| ABOUT THIS EXERCISE |
Where the listing below reaches the line containing "The height and", start writing out lines exactly, and stop once the line containing "Image resolution: width=1008" has been written.

| DATA UNDER STUDY |
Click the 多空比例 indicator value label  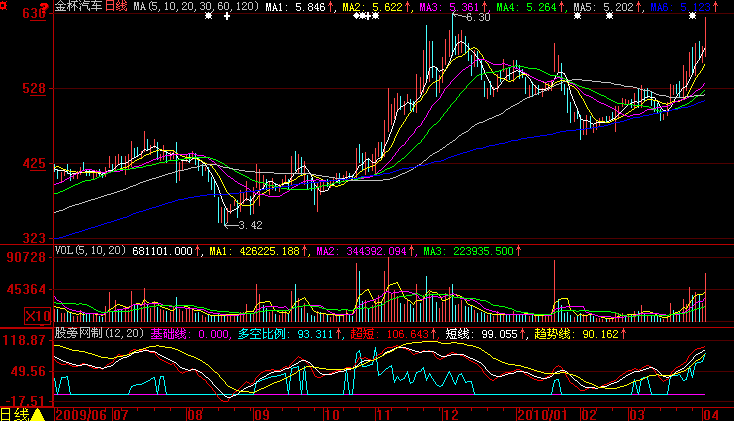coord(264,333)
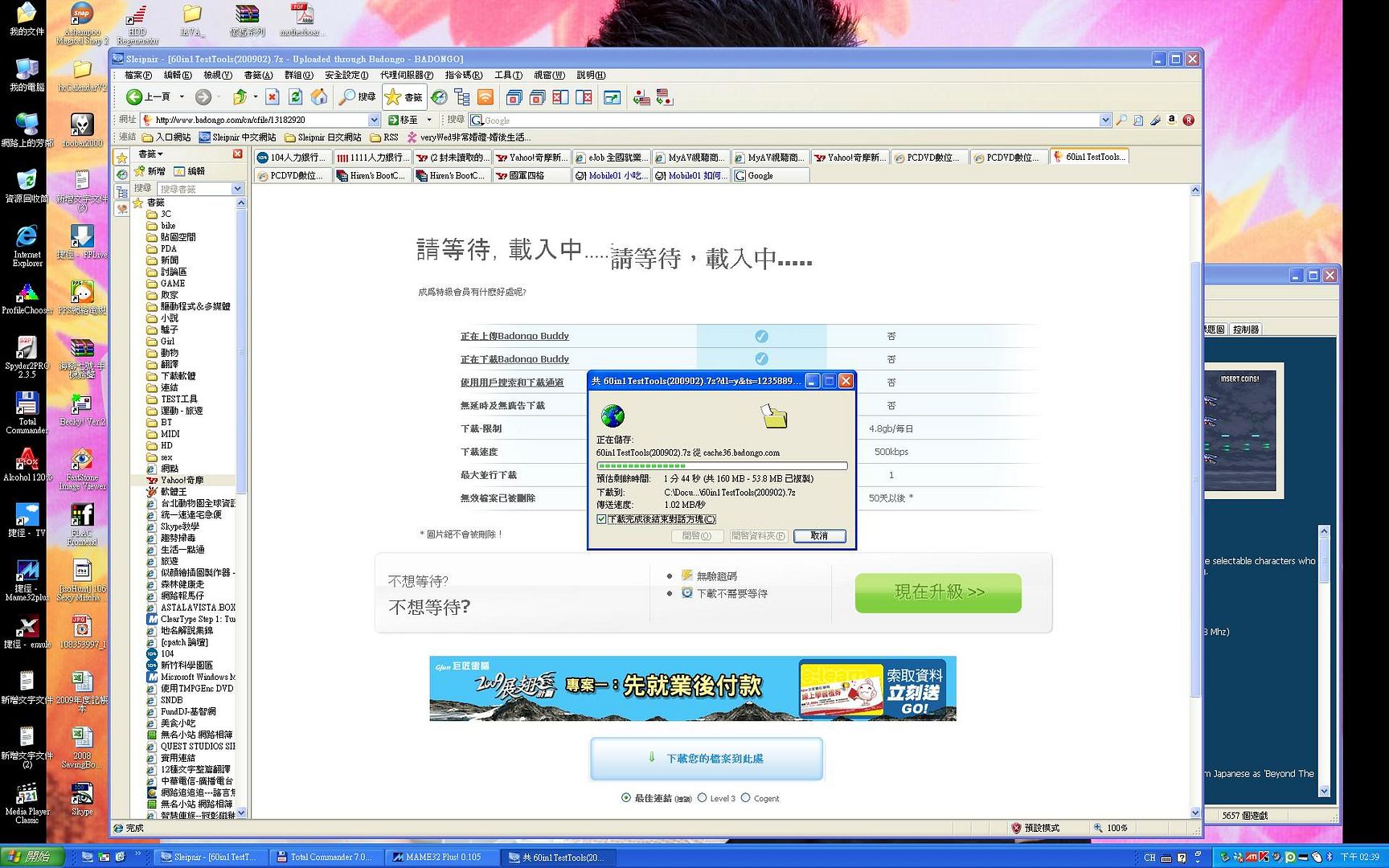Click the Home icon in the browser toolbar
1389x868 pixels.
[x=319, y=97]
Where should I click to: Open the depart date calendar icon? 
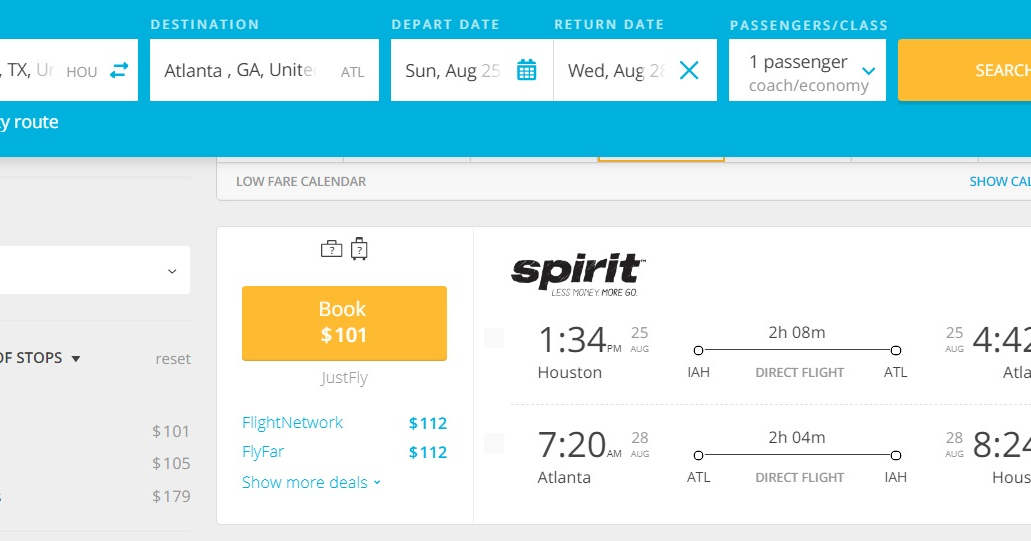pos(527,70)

* * *

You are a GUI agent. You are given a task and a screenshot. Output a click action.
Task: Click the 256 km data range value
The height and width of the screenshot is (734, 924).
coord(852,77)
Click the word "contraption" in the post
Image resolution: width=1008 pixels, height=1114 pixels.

--

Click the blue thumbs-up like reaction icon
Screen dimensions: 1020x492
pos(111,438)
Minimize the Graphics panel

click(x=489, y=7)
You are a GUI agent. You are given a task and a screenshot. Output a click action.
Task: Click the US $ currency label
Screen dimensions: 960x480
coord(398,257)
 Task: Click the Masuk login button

| ANSWER |
The height and width of the screenshot is (734, 924).
coord(852,77)
Click the word "contraption" in the post
Image resolution: width=1008 pixels, height=1114 pixels.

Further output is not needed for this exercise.